Bernarda siente un escalofrío. No porque tenga miedo, sino porque esa indiferencia la desarma más que cualquier grito.
—Yo… —empieza a decir, pero él levanta una mano, deteniéndola.
—No quiero excusas. —Se acerca un paso, apenas lo suficiente para que su perfume la envuelva, para que su presencia domine la habitación—. No sé qué creías lograr con tus declaraciones, pero solo lograste exhibirte como una amateur histérica.

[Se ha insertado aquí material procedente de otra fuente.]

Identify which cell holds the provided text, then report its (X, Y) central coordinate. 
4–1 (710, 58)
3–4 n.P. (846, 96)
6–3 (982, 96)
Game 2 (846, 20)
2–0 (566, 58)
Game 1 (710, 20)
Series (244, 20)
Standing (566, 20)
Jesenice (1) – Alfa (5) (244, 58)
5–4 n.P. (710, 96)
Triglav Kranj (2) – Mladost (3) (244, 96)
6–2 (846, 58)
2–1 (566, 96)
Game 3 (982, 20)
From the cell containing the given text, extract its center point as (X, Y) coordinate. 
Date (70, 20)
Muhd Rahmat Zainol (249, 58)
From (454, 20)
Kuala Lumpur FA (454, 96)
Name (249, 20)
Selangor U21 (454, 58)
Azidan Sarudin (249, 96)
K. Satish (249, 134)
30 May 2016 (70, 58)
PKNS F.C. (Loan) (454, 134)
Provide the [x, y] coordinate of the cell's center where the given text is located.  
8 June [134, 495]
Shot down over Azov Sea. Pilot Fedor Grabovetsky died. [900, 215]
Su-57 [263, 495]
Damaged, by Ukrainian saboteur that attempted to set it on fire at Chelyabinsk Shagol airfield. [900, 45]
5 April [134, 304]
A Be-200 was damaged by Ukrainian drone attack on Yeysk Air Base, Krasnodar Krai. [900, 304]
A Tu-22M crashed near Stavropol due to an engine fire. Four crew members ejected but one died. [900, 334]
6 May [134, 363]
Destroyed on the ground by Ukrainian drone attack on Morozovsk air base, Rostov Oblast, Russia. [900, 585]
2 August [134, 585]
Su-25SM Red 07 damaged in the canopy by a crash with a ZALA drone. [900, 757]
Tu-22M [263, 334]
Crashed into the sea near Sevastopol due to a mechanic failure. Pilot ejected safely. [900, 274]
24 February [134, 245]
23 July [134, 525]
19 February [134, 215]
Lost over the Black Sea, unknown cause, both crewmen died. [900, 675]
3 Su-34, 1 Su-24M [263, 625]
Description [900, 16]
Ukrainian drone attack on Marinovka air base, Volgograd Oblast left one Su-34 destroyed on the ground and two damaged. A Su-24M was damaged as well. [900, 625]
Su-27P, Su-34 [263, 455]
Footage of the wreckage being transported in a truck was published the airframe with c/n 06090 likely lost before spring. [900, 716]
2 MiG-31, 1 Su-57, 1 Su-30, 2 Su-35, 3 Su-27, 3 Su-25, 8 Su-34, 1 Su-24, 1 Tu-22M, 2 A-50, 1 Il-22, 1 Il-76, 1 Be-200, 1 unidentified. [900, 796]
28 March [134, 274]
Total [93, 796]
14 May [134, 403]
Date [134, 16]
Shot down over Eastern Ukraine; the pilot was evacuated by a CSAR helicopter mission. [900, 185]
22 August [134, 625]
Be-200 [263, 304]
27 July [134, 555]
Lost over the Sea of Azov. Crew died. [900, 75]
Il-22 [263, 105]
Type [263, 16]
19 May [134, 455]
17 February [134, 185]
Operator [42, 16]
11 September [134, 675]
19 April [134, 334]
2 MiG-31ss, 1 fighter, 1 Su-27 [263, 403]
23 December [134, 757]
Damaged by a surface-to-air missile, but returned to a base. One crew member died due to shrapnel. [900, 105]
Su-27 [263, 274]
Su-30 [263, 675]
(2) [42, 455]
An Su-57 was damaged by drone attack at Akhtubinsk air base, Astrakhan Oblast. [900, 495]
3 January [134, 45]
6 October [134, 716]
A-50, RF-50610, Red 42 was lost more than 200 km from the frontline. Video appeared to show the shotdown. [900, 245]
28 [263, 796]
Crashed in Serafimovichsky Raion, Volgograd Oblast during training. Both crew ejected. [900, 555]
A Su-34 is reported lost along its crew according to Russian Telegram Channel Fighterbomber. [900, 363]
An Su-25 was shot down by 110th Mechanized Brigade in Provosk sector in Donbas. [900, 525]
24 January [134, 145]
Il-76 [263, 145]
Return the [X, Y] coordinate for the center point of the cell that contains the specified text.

Bernarda aprieta los puños.
—Yo solo dije la verdad.
Él suelta una leve risa, seca, sin humor.
—La verdad —repite, como si la palabra le divirtiera—. No tienes ni idea de lo que eso significa.
Hace una pausa, la observa con detenimiento.
—¿Sabes lo que me has obligado a hacer? He tenido que limpiar este desastre que has creado, evitar que tu nombre siga asociado al mío. No te imaginas lo que significa proteger un legado como el mío.
Bernarda lo mira, dolida.
—¿Y yo qué era para ti, entonces?
Él inclina la cabeza con la paciencia de un cazador observando a su presa.
—Una distracción. Hasta que dejaste de serlo.
El silencio que sigue es insoportable.
Bernarda siente que la desesperación la ahoga. Este no es el final que imaginaba. No puede ser.
La furia fue su escudo al entrar. Pero sus palabras, tan pulidas y frías, no la golpearon: la desarmaron. Y eso fue peor.